Un projet d'extraction de graviers était envisagé au lieu-dit LE PETIT GOUR sur la commune de GIMOUIILE (Nièvre) à proximité du confluent de la Loire et de l'Allier. L'étude d'impact n'a pas fait état des problèmes d'hydrologie des nappes alluviales. Nous avons constaté les faits suivants :

Morphologie

La carte géographique IGN au 1/25.000 MAGNY COURS présente, en amont immédiat du confluent de la Loire et de l'Allier, en rive gauche de la Loire et en rive droite de l'Allier, une anomalie de la courbe de niveau 170 mètres entre LA POINTE et LE BOIS GUERY, cette anomalie formant une très légère dépression empruntée par le ruisseau du PETIT GOUR et son prolongement amont, le ruisseau du MARAIS).

Photo-interprétation

La carte géologique au 1/50.000 SANCOINS (548) montre de part et d'autre du confluent un découpage des formations du Lias supérieur et du jurassique moyen en panneaux (horsts et grabens) par des failles orientées essentiellement N5E et N165E. L'interprétation de plusieurs séries de photographies aériennes révèle l'existence de traces diagonales dont la. plus importante N70E traverse l'Allier au pont de la D976 et le site dans la zone déprimée sous la courbe 170 mètres.
Le réseau tectonique et phototectonique ainsi complété montre que le site de gravière projeté se situe à l'intérieur d'un compartiment triangulaire affaissé, limité par trois failles supposées N30E, N70E et N165E. Nous avons donc dans ce secteur un abaissement morphologique et tectonique.
Une coupe géologique entre le puits de captage du CROT DU CHEVAL (Commune de CUFFY, Cher), la D976 et le chemin de fer, orientée nord-ouest sud-est, illustre parfaitement la double observation précédente (fig. I-4).
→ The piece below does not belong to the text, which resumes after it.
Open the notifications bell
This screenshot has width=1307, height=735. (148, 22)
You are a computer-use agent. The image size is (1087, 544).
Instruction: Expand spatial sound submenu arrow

La comparaison entre les coupes du puits de captage du CROT DU CHEVAL, du sondage Ingéroute pour la reconstruction du pont du GUETIN et du sondage sur la parcelle des CLAMERONS sur le site (A67) est tout-à-fait expressive :
- CROT DU CHEVAL: sol à 170 mètres, eau à 169 mètres,
- Ingéroute, pont du GUETIN : sol à 168,70 mètres, eau entre 168 et 166,50 mètres,
- Parcelle A67 (LES CLAMERONS) : sol à 169 mètres, eau à 165,36 mètres.

Le secteur projeté est donc une zone de sensibilité maximum de la nappe. Par ailleurs, l'accident diagonal N70E constitue un axe drainant.
De plus, la comparaison de la carte IGN au 1/25.000 MAGNY COURS (février 1986) et de la carte d'état-major au 1/50.000 (1903) montre, grâce au quadrillage Lambert identique, qu'en 83 ans l'Allier s'est déplacé d'ouest en est comme suit :

- en rive gauche (côté Cher), déplacement lié à une sédimentation alluviale de 225 mètres de large: en
1903, l'Allier touchait la digue du BEC D'ALLIER,
- en rive droite (côté Nièvre), déplacement lié à une érosion de la berge de 105 mètres soit au minimum un mètre par an. Le surcreusement est bien marqué et l'érosion, vers les années 1990, a pu atteindre 3 mètres par an (fig. I-5). Une carte postale du confluent montre bien l'importance du courant érosif de l'Allier en rive droite.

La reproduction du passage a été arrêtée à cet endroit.